___ EXERCISE MATERIAL ___
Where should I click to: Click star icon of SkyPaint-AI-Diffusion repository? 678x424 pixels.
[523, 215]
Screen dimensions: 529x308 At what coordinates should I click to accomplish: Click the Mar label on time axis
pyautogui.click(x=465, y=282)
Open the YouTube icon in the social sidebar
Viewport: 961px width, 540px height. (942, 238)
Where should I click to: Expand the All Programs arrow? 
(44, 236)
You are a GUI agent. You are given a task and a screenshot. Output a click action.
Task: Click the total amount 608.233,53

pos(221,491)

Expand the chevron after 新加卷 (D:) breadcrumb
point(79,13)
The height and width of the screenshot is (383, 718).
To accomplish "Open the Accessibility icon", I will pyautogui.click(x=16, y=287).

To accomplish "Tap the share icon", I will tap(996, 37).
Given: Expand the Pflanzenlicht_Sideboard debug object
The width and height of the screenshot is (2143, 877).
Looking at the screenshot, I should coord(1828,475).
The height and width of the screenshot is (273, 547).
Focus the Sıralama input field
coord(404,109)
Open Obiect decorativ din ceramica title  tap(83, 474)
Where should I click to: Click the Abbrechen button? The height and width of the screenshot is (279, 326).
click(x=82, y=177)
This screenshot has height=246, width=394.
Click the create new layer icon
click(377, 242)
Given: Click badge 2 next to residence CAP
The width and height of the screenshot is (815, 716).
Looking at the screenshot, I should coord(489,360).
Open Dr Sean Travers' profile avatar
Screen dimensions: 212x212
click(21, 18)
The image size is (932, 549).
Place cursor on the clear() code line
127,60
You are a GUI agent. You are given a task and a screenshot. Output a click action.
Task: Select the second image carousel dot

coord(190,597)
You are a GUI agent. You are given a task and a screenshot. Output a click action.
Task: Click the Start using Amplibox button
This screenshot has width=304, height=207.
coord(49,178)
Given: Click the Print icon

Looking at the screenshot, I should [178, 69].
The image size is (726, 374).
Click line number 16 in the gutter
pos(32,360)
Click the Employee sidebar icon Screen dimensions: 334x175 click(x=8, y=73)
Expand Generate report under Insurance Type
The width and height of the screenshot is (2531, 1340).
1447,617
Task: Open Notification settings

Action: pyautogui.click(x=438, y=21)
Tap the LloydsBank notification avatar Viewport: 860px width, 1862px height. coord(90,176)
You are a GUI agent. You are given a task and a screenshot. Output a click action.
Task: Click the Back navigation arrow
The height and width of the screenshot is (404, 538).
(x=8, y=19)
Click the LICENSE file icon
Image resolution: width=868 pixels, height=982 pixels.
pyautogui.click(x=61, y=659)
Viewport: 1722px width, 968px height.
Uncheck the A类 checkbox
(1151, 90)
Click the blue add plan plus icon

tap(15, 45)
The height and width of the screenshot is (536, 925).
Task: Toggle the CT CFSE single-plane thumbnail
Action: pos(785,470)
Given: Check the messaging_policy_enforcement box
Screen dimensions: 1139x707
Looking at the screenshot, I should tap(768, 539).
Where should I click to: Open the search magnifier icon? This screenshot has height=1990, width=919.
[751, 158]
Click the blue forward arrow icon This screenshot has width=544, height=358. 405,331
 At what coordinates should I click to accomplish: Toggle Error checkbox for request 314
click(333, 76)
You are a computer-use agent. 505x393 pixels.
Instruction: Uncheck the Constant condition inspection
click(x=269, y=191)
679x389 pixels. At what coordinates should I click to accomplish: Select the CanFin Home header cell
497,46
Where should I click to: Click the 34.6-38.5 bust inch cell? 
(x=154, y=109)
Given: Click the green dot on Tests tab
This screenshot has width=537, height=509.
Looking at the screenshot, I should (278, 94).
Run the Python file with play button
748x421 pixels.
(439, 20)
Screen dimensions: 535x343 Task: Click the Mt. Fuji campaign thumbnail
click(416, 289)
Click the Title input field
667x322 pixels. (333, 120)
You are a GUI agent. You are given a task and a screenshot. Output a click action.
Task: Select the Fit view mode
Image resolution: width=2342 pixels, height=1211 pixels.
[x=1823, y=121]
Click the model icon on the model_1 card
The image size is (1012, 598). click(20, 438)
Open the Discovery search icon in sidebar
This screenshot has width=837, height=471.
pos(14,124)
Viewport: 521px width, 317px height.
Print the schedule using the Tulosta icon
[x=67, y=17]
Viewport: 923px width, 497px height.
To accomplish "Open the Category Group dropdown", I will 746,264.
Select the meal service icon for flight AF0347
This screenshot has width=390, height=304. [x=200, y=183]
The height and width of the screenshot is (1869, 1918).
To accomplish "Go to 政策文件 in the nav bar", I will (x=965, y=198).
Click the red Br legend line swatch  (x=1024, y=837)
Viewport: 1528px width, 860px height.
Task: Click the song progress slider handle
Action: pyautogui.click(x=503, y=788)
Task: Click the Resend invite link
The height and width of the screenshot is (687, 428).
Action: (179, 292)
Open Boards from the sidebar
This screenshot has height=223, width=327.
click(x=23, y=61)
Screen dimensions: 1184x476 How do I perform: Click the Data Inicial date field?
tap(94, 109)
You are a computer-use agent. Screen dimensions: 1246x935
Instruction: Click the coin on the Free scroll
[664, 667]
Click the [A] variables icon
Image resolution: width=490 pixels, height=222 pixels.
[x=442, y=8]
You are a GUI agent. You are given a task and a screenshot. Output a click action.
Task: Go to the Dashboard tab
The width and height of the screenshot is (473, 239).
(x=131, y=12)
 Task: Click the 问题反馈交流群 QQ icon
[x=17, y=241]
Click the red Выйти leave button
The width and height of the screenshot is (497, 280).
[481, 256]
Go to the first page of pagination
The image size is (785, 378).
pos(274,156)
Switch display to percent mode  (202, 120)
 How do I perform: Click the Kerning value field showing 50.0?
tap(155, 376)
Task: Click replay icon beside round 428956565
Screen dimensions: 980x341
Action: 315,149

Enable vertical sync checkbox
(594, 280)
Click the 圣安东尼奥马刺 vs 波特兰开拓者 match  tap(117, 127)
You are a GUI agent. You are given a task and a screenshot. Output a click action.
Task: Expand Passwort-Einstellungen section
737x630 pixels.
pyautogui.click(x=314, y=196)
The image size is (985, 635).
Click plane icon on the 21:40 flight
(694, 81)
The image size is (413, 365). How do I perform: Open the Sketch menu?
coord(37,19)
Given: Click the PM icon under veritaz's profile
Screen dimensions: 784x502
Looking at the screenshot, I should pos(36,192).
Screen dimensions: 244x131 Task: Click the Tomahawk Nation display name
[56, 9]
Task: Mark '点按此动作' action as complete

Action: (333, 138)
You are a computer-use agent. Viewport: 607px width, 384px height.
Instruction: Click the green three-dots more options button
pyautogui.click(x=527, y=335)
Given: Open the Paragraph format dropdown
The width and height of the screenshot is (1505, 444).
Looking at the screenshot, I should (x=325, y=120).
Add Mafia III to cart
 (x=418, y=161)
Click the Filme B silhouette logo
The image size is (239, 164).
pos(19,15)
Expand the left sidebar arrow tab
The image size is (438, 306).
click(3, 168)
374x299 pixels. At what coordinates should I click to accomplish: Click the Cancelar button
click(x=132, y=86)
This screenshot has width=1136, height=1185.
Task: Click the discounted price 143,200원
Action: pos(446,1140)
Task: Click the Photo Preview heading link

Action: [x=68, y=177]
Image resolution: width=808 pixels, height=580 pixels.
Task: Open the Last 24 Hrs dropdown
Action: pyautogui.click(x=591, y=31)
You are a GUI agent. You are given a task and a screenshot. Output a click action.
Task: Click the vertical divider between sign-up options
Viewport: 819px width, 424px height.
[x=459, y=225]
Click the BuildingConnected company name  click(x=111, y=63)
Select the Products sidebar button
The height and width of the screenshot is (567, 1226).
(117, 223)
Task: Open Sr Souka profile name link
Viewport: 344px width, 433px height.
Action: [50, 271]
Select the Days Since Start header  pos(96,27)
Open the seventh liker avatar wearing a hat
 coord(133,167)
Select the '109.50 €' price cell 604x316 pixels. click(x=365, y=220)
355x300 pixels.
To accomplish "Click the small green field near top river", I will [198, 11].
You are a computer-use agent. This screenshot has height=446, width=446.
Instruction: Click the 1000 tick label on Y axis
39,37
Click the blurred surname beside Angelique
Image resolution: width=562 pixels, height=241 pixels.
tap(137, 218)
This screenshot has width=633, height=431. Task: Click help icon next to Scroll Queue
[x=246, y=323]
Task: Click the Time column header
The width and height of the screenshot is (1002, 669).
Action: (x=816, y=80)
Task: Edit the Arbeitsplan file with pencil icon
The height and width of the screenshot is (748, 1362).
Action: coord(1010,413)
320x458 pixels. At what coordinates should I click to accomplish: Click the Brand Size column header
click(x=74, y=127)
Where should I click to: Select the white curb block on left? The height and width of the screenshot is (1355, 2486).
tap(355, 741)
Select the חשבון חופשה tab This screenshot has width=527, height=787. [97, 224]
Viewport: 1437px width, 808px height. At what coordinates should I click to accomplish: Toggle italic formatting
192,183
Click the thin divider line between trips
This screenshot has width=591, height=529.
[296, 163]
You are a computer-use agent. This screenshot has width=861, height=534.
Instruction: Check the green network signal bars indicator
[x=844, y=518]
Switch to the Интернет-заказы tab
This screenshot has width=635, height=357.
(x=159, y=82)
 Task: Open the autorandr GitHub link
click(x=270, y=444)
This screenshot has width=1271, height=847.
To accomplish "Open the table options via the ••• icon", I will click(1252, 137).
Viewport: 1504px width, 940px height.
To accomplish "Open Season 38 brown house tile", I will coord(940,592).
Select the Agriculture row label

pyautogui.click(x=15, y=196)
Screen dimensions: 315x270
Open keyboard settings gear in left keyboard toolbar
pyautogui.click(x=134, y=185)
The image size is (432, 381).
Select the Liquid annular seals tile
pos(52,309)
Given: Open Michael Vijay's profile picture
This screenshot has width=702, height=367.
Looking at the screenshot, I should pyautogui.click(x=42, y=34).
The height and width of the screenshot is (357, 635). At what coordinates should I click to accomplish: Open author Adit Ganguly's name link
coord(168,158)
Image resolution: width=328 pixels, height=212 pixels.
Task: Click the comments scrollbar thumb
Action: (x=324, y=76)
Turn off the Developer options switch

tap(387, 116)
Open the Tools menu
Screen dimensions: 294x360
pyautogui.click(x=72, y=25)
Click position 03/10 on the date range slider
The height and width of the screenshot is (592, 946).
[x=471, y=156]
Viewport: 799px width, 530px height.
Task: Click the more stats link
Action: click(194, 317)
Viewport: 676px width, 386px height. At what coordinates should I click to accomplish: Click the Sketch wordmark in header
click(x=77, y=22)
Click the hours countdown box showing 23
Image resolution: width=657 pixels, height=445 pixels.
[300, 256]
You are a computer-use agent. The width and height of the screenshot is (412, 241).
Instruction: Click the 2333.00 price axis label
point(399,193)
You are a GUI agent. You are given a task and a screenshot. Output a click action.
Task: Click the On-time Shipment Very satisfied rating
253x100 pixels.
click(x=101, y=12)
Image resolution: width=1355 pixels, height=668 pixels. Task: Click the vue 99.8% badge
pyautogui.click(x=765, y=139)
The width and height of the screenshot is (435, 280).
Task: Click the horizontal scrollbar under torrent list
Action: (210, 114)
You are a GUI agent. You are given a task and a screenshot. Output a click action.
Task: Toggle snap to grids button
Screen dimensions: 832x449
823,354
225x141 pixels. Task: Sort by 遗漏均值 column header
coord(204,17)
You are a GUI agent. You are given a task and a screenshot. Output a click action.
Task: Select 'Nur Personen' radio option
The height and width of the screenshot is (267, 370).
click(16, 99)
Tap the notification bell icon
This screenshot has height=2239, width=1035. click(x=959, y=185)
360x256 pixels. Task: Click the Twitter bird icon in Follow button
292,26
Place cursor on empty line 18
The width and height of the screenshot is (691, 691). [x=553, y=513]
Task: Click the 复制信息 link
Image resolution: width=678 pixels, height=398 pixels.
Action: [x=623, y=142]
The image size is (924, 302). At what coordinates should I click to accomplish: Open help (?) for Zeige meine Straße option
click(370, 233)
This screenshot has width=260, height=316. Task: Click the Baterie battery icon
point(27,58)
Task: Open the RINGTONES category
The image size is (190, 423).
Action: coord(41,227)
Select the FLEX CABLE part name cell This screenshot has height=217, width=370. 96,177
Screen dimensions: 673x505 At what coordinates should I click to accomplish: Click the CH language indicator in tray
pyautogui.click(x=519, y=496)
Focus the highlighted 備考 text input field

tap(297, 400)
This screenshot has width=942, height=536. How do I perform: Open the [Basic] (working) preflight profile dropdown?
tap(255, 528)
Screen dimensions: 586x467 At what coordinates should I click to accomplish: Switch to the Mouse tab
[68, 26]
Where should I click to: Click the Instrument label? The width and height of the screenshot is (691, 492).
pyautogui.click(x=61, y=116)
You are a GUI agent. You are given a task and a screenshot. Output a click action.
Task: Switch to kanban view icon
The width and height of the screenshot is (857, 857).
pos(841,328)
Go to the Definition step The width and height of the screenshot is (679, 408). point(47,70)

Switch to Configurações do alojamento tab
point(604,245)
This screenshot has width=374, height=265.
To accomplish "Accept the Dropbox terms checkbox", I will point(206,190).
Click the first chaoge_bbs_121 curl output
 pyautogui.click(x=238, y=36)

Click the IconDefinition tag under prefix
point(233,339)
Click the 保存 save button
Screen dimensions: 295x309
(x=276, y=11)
___
## WRITTEN INSTRUCTION:
Can you rewrite the records from the start through the line containing "click(x=82, y=177)", swapping "icon" for "symbol" and leaving everything else unchanged?

## EXPECTED ANSWER:
Where should I click to: Click star symbol of SkyPaint-AI-Diffusion repository? 678x424 pixels.
[523, 215]
Screen dimensions: 529x308 At what coordinates should I click to accomplish: Click the Mar label on time axis
pyautogui.click(x=465, y=282)
Open the YouTube symbol in the social sidebar
Viewport: 961px width, 540px height. (942, 238)
Where should I click to: Expand the All Programs arrow? 
(44, 236)
You are a GUI agent. You are given a task and a screenshot. Output a click action.
Task: Click the total amount 608.233,53

pos(221,491)

Expand the chevron after 新加卷 (D:) breadcrumb
point(79,13)
The height and width of the screenshot is (383, 718).
To accomplish "Open the Accessibility symbol", I will pyautogui.click(x=16, y=287).

To accomplish "Tap the share symbol", I will tap(996, 37).
Given: Expand the Pflanzenlicht_Sideboard debug object
The width and height of the screenshot is (2143, 877).
Looking at the screenshot, I should coord(1828,475).
The height and width of the screenshot is (273, 547).
Focus the Sıralama input field
coord(404,109)
Open Obiect decorativ din ceramica title  tap(83, 474)
Where should I click to: Click the Abbrechen button? The height and width of the screenshot is (279, 326).
click(x=82, y=177)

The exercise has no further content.